The tragedy is more than Uber’s. It affects all of us. People the world over are hungry for genuine mutations that produce new trustworthy forms of enterprise aligned with the genuine interests of individuals. According to the 2015 Edelman Global Trust Barometer, respondents in all nations by a two-to-one margin, feel the new developments in business are going too fast. Even worse, 54 percent say business growth or greed/money are the real impetuses behind innovation – two times more than those who say that business innovates because of a desire to make the world a better place or improve people’s lives.
Schumpeter reflected on the inherent vulnerability of modern enterprise because it induces ever more distance, anonymity, and indifference. In his time he worried that the shift from owning property to owning shares would destroy the moral center of the enterprise. “Dematerialized, defunctionalized, and absentee ownership,” he wrote, “ does not impress and call forth moral allegiance as the vital form of property did.

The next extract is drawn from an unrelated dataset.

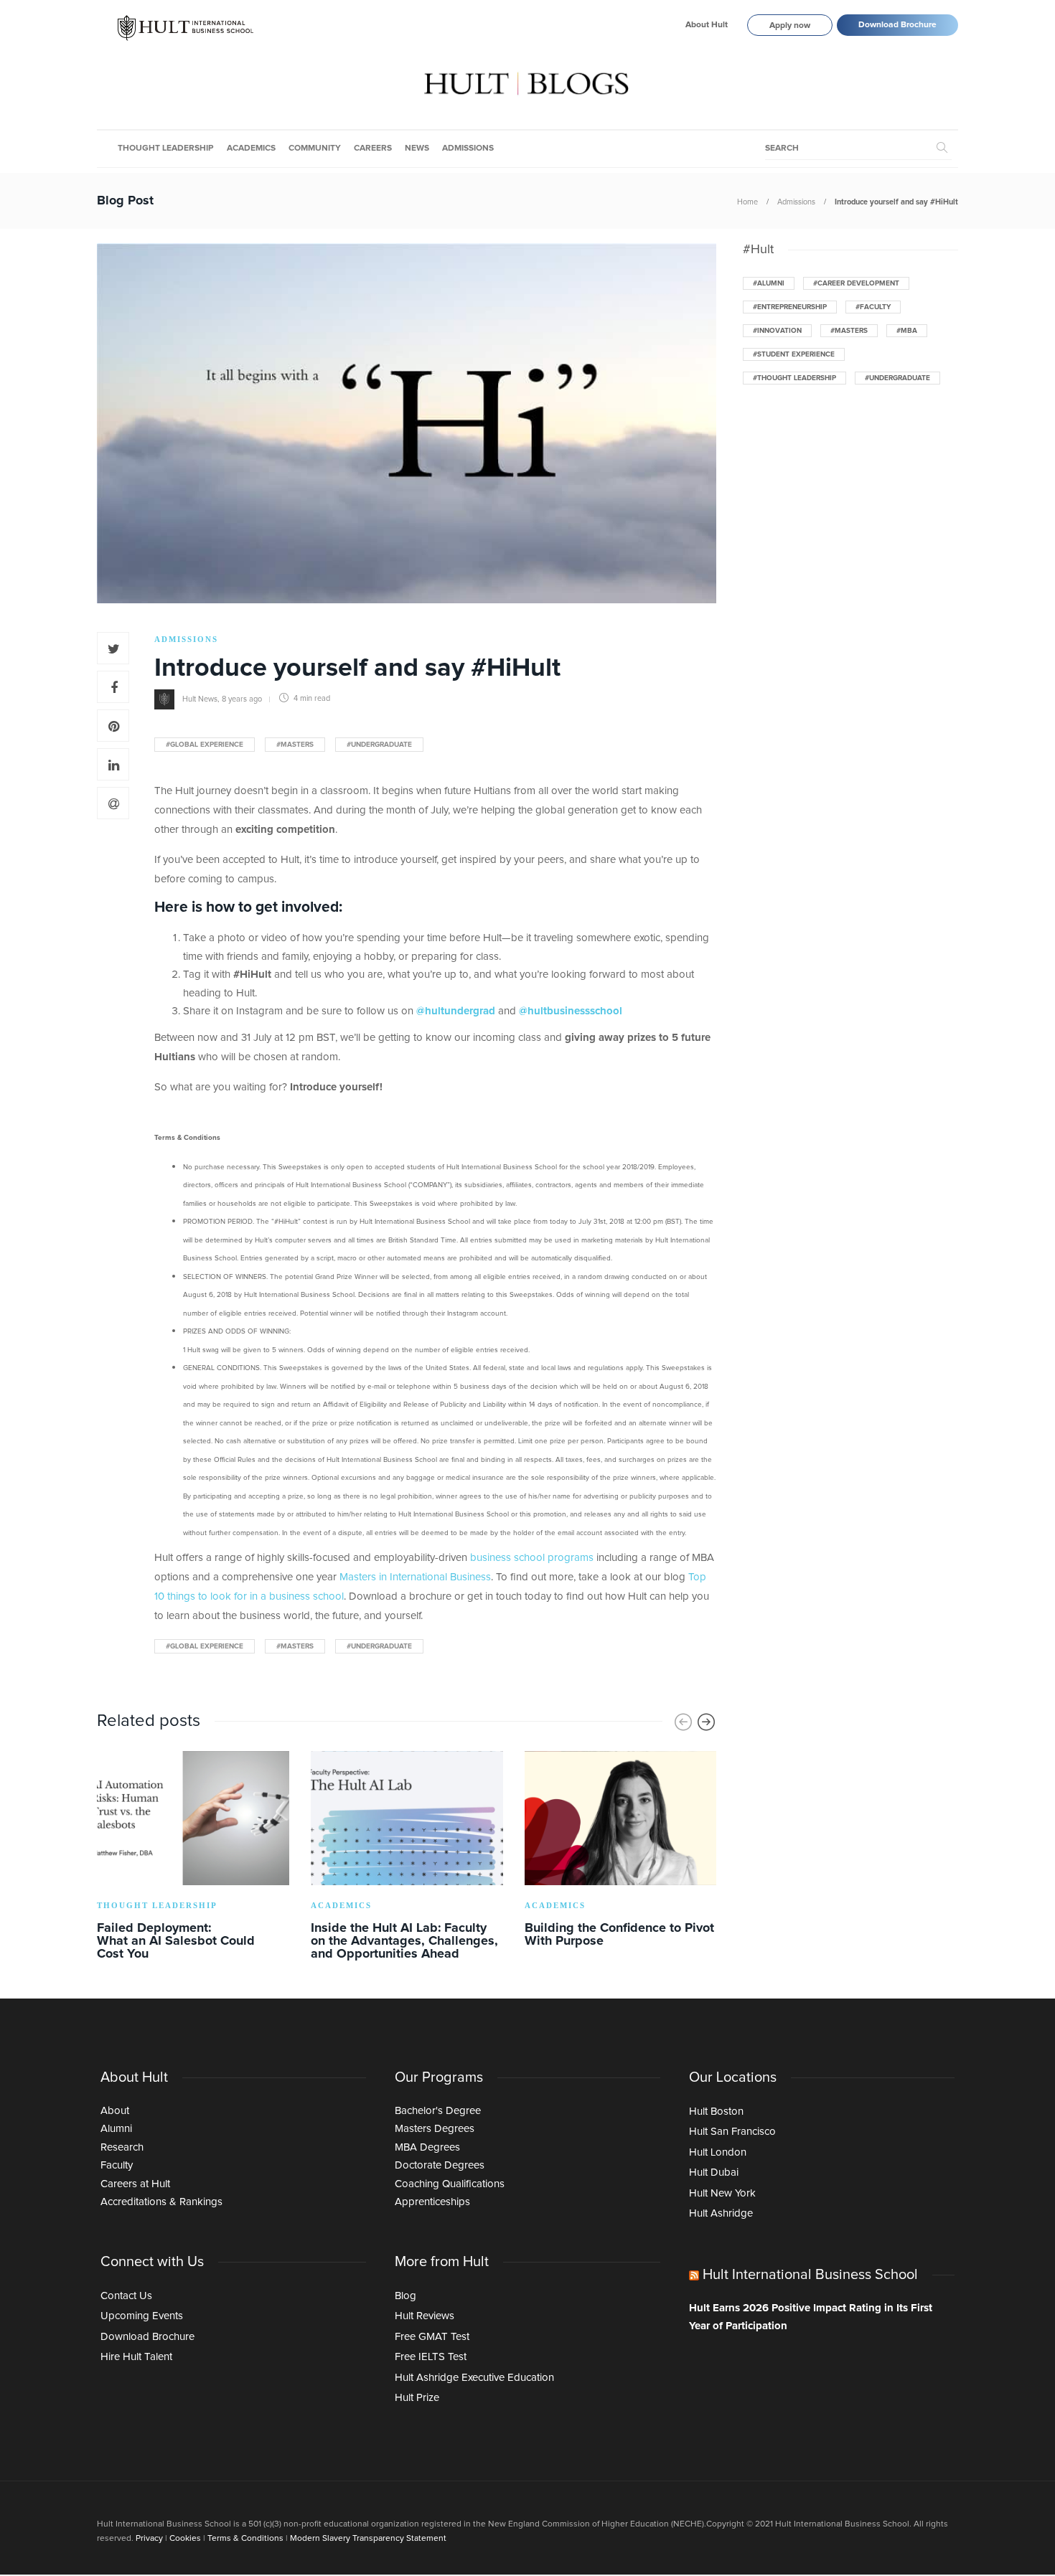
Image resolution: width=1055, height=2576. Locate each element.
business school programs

Eventually there will be nobody left who really cares to stand for it—nobody within and nobody without….”
In our time the abstractions of the “God View” reduce human beings to just so many digital assets and leave firms like Uber subject to the same harms: nobody within and nobody without who cares to stand for it, except the new billionaires, of course.
IV. Europe Can Do Better
Europe can do better than mimic the Silicon Valley- inspired playbook of the North Atlantic where, despite so much disruption, the principles of neoliberal indifference and their consequences have not really been disrupted. Instead, Europe can enjoy the advantages of the second mover. Learn from the shortfalls and ambivalence of the so-called disruptors. Learn from their tragic flaws.
For example, in the U.S. new social institutions are emerging to fill the gap left by the disrupters’ failures of institutional creativity and discipline. The Drivers Network aims to organize drivers from a variety of ride-sharing services in order to effect more fair and democratic business practices. Another organization, peers.org, is an online community that supports workers in the sharing economy. Activist groups such as 15 Now, Jobs with Justice, and Fight for 15 advocate on behalf of on-demand workers for minimum wage protection.
These kinds of creative advocates will be necessary to stimulate 21st century regulatory innovations that help compel immature “disruptions” into the disciplines of a new social contract. In what may seem like a paradox to some, the healthy prosperous evolution of capitalism—along with the needs of the servers and the served—- depend upon these disciplines. Advocacy-oriented capitalism requires the reciprocal rights and obligations long associated with strong market democracies. If the prospects of capitalism and democracy are to find new common cause, this is the new terrain on which they must meet.
Genuine mutations unlock historic new levels of prosperity, not only for investors and executives— but for the wider societies in which they flourish.When it comes to digital disruption and the pseudo-sharing economy, Europe can do better.
Europe can be the new world.
Shoshana Zuboff is the Charles Edward Wilson Professor at the Harvard Business School (retired) and a faculty associate at the Berkman Center for Internet and Society at the Harvard Law School. In 1988, she published „In the Age of the Smart Machine: The Future of Work and Power“, her standard work on information technology.